> _The records_:
------------------------------------

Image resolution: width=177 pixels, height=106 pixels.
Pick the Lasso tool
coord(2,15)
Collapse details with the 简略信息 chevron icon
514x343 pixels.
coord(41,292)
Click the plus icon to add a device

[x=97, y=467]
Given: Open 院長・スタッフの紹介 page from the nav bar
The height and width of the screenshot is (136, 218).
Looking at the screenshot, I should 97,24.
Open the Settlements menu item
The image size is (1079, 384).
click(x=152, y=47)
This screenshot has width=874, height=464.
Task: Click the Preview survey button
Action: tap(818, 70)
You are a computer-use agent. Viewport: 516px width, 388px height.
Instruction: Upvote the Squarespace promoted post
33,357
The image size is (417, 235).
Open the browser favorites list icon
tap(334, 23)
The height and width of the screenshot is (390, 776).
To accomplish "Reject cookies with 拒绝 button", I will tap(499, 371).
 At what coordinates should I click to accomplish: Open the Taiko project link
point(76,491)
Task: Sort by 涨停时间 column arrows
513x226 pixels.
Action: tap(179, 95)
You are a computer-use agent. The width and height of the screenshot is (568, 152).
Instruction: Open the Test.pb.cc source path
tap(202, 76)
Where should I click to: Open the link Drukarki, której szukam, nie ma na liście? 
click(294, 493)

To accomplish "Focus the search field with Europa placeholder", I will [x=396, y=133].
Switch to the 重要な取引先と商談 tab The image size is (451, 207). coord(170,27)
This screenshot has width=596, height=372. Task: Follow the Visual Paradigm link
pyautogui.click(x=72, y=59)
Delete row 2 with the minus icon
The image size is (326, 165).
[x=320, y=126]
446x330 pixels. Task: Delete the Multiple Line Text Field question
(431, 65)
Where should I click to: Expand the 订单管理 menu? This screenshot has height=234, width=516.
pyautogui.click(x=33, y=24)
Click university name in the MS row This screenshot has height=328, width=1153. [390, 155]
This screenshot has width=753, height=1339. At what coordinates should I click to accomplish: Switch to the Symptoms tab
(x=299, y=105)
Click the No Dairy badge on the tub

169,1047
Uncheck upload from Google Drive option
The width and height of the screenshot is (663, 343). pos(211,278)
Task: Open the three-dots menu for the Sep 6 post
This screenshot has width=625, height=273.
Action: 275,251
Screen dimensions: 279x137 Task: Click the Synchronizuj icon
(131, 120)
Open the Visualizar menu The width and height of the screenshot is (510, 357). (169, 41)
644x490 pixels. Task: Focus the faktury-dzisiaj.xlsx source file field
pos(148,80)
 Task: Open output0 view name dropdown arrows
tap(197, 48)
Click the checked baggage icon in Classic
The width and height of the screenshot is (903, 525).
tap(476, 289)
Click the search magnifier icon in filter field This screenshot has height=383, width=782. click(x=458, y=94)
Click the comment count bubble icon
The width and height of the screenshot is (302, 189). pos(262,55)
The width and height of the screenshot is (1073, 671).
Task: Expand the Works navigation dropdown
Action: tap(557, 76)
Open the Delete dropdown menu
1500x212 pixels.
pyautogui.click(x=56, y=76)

------------------------------------

> _Instructions to follow_: Copy out only the lines of the records above from the one with "This screenshot has width=753, height=1339." through the one with "Open the Delete dropdown menu", exactly as they stand, both included.

> _Finished task_:
This screenshot has width=753, height=1339. At what coordinates should I click to accomplish: Switch to the Symptoms tab
(x=299, y=105)
Click the No Dairy badge on the tub

169,1047
Uncheck upload from Google Drive option
The width and height of the screenshot is (663, 343). pos(211,278)
Task: Open the three-dots menu for the Sep 6 post
This screenshot has width=625, height=273.
Action: 275,251
Screen dimensions: 279x137 Task: Click the Synchronizuj icon
(131, 120)
Open the Visualizar menu The width and height of the screenshot is (510, 357). (169, 41)
644x490 pixels. Task: Focus the faktury-dzisiaj.xlsx source file field
pos(148,80)
 Task: Open output0 view name dropdown arrows
tap(197, 48)
Click the checked baggage icon in Classic
The width and height of the screenshot is (903, 525).
tap(476, 289)
Click the search magnifier icon in filter field This screenshot has height=383, width=782. click(x=458, y=94)
Click the comment count bubble icon
The width and height of the screenshot is (302, 189). pos(262,55)
The width and height of the screenshot is (1073, 671).
Task: Expand the Works navigation dropdown
Action: tap(557, 76)
Open the Delete dropdown menu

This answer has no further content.